Problem details: Reproduce the text lines of the entries below verbatim, omitting the pictures.

— START —

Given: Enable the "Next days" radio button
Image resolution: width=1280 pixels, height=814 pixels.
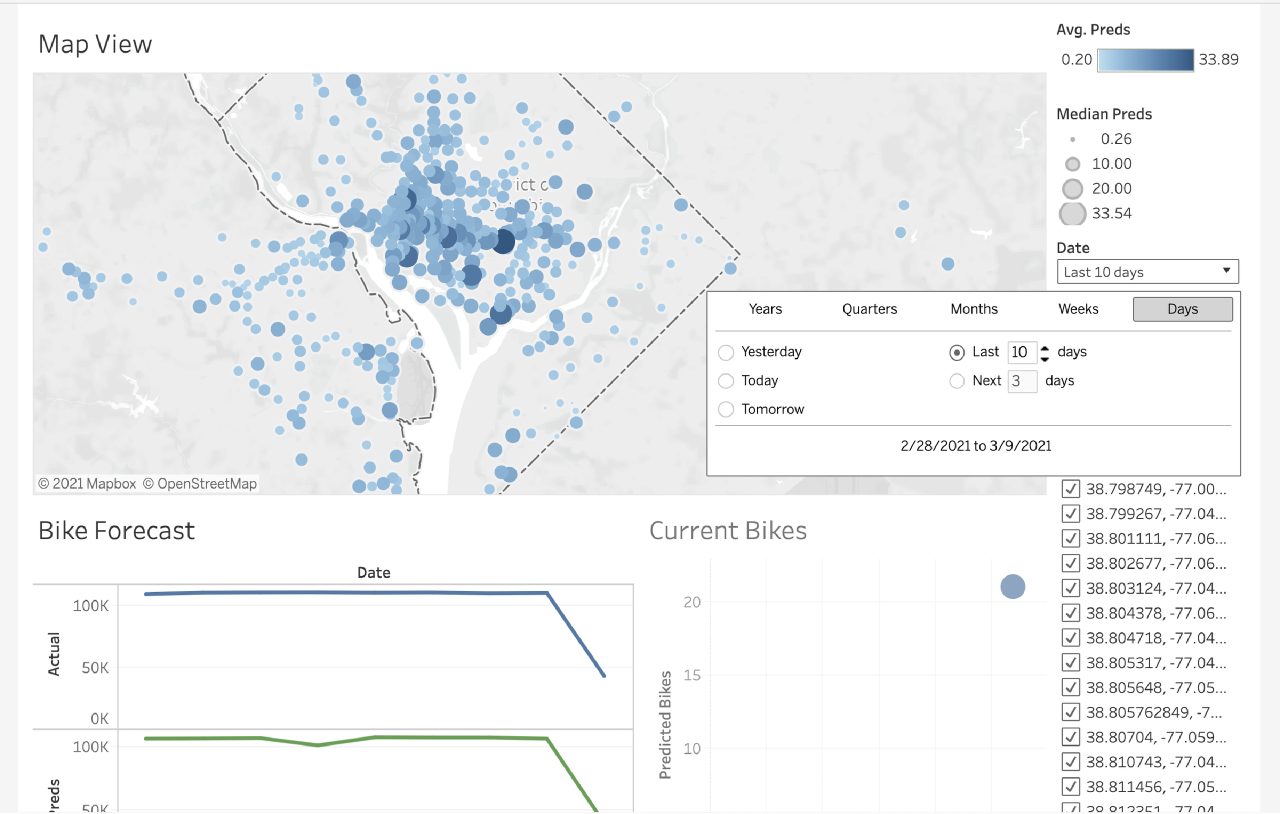Looking at the screenshot, I should (x=957, y=381).
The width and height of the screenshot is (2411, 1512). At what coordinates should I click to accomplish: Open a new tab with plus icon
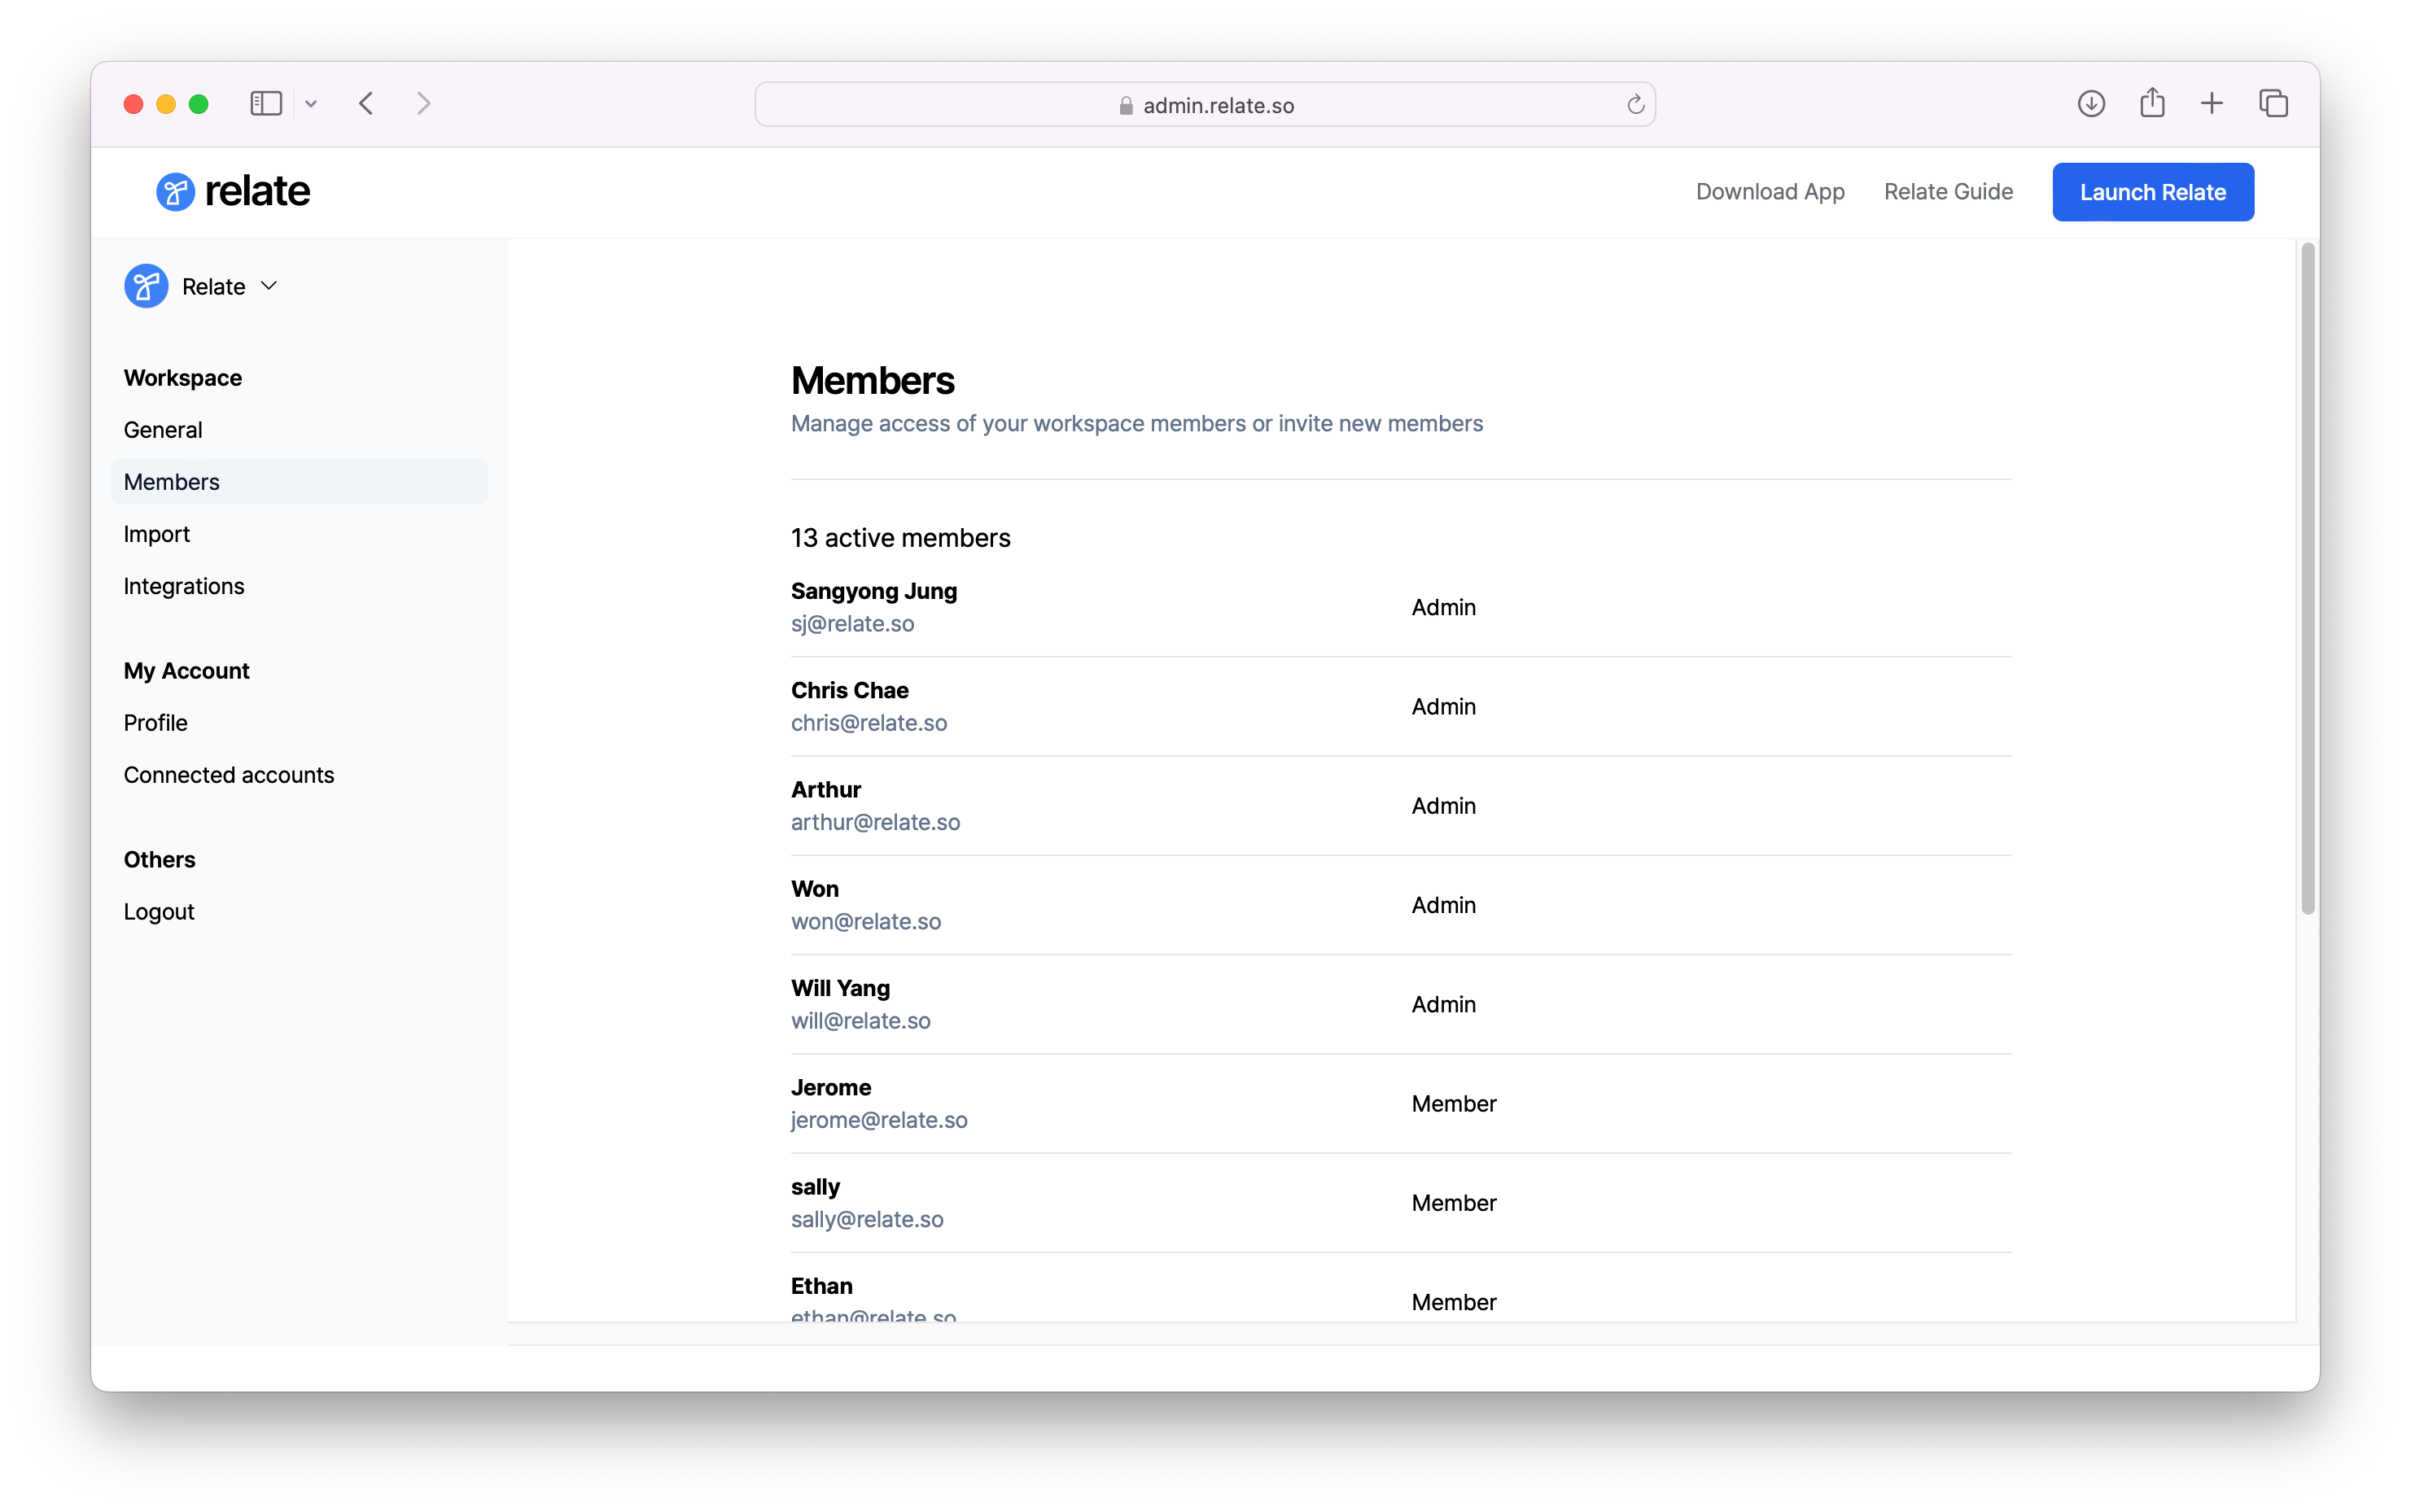click(2212, 104)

— END —

Output for this task:
Given: Enable the "Next days" radio button
Image resolution: width=1280 pixels, height=814 pixels.
Looking at the screenshot, I should (x=957, y=381).
The width and height of the screenshot is (2411, 1512). At what coordinates should I click to accomplish: Open a new tab with plus icon
click(2212, 104)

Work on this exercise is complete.